Making Sense of Zuckerberg’s Political “Epiphany”
As Donald Trump was sworn in as president for the second time, he was surrounded by the men who deplatformed and silenced him four years ago. Google CEO Sundar Pichai banned Trump from YouTube and removed his app, Truth Social, from Google Play. Mark Zuckerberg sat flanked by Republican politicians despite banning Trump on Facebook and Instagram following the January 6 protest at the Capitol.
Whether it’s due to political opportunism or a real change of heart, the tech moguls’ now cozy relationship with Trump is one of necessity. It was easy to censor someone they thought would never become the most powerful man in the country again.
The question of how conservatives should respond to Big Tech’s sudden embrace of Trump is an important one. For too long, conservatives have insisted on purity tests for their allies. This is less about making sure your allies won’t turn on you and more a strange insistence that every convert must be a true believer. The problem is that the Left abandoned this notion a long time ago to their benefit.

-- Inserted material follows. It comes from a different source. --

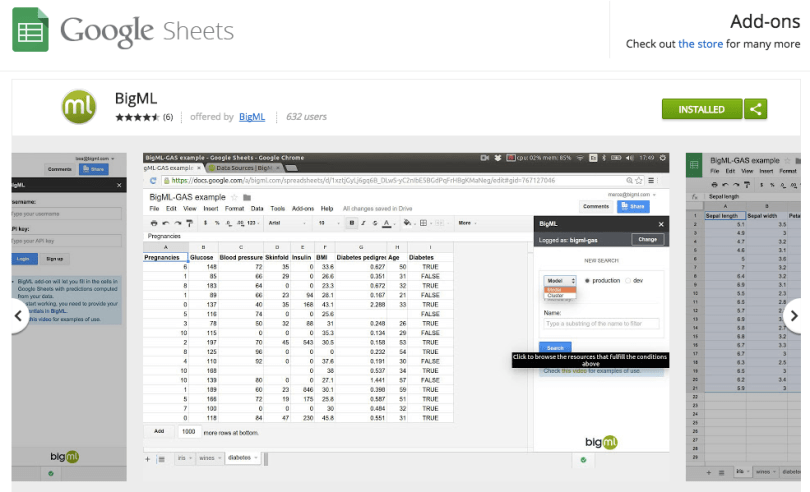Click the Name filter input field

600,323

Consider what Zuckerberg said when he was on Joe Rogan’s podcast. He’ll be introducing a community notes type of fact-checking system to all Meta platforms, which will significantly reduce the mainstream media’s power over Americans’ free expression via third-party fact-checkers.

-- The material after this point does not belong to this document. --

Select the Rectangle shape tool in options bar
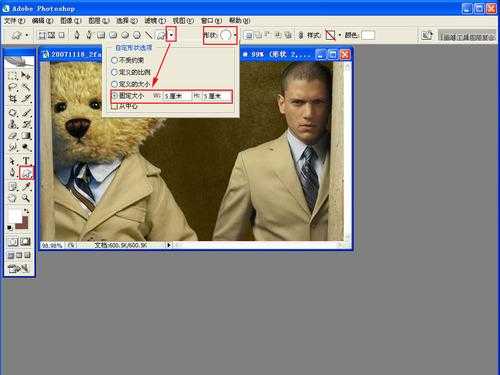This screenshot has height=375, width=500. pyautogui.click(x=101, y=35)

Zuckerberg’s reasoning for making such a move becomes clear once you consider the timing. Less than two weeks before the inauguration of the man he had censored, and after an election that has been aptly described as a “mandate,” Zuckerberg sensed the vibe shift. Americans had thoroughly rejected the regime’s goal of limiting speech because of perceived “threats to democracy.”
“The good thing about [changing Meta’s censorship rules] after the election is you get to take this kind of cultural pulse as like, OK, where are people right now? And how are people thinking about it? We try to have policies that reflect, you know, mainstream discourse,” Zuckerberg told Rogan regarding his decision to change policies.

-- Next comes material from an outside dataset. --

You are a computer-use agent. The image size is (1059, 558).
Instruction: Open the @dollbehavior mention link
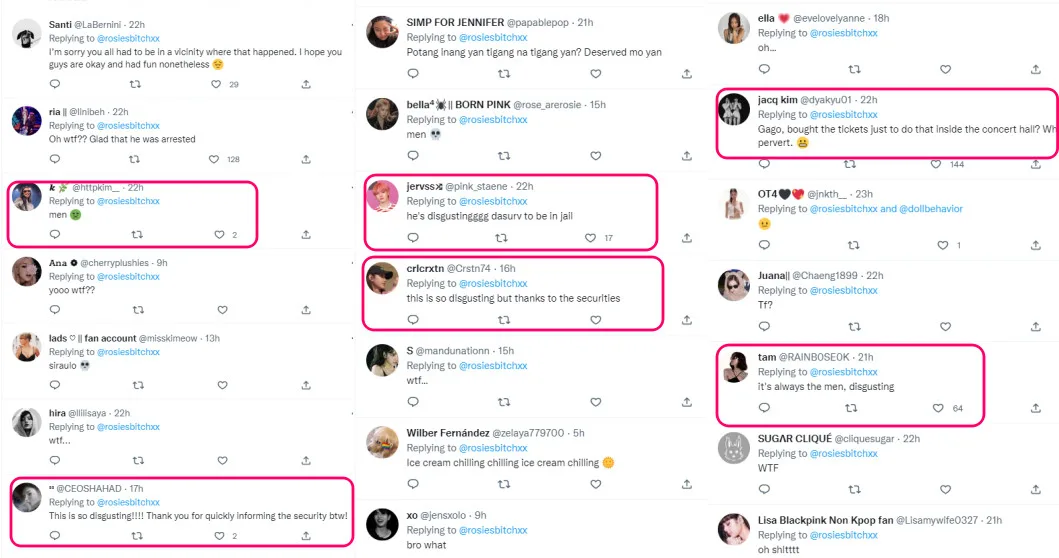932,209
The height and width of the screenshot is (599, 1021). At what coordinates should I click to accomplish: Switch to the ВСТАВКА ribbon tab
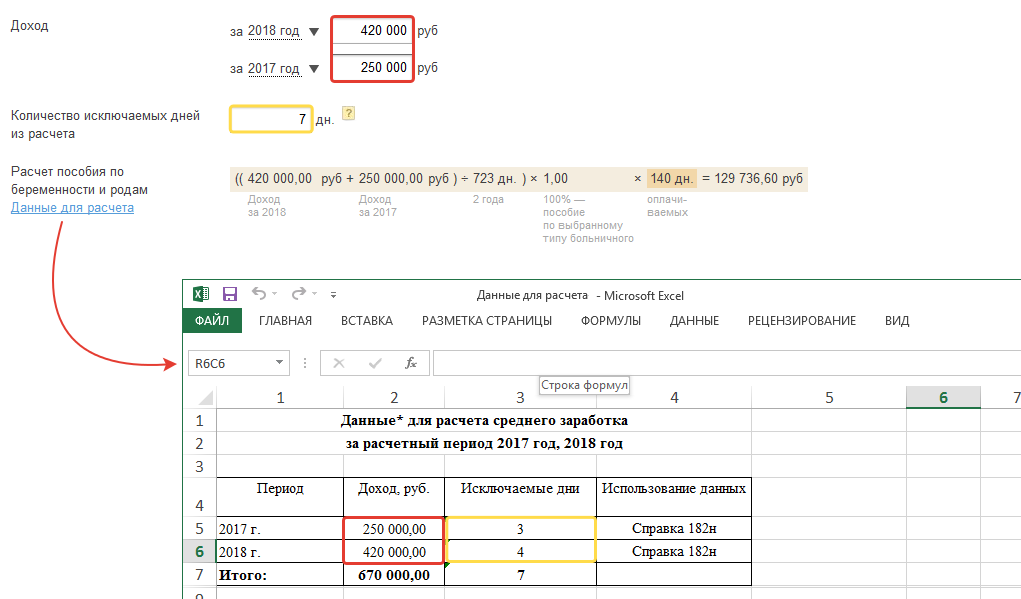(366, 321)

He didn’t necessarily have a come-to-Jesus moment on the First Amendment—and we really shouldn’t care if he didn’t. It is certainly frustrating that Zuckerberg seems to take no credit for acting as one of the regime’s stooges for years. But harping on this will get conservatives nowhere.
Instead, we should acknowledge that Zuckerberg is now doing our bidding, which is the most important takeaway. When the national will leans in a certain direction, even the elites bend with it. Zuckerberg may very well still be as leftist as they come. Or, for all we know, he could have been right-leaning the whole time he was doing the Left’s dirty work. But that Zuckerberg is more interested in political expediency than political principle should come as no surprise.
The point is, you don’t necessarily have to change the very hearts and minds of each person who currently supports, for example, gay surrogacy or sex changes for kids in order to move the Overton Window. Once the shift happens, the Left will submit to the cultural zeitgeist building against them.
Conservatives don’t have to make it illegal to be transgender to successfully counter the Left. We instinctively know that even in the most Christian society, someone somewhere will put on his wife’s dresses to satisfy his gender dysphoria or sleep with his male “roommate.” Capricious raids on bedrooms to ensure compliance with heterosexual norms have never occurred in America. Even the raid that led to the Supreme Court’s ruling in Lawrence v. Texas was carried out due to reports of a weapons disturbance, not acts of homosexuality.
We must make it clear that the “majority” is silent no longer. Legislation, executive orders, and lawsuits are important, but they follow the cultural zeitgeist—which most of the time is created by a loud minority. The key for conservatives is to make leftist subversives feel a high degree of social pressure to keep their views hidden so they cannot make new converts in the first place.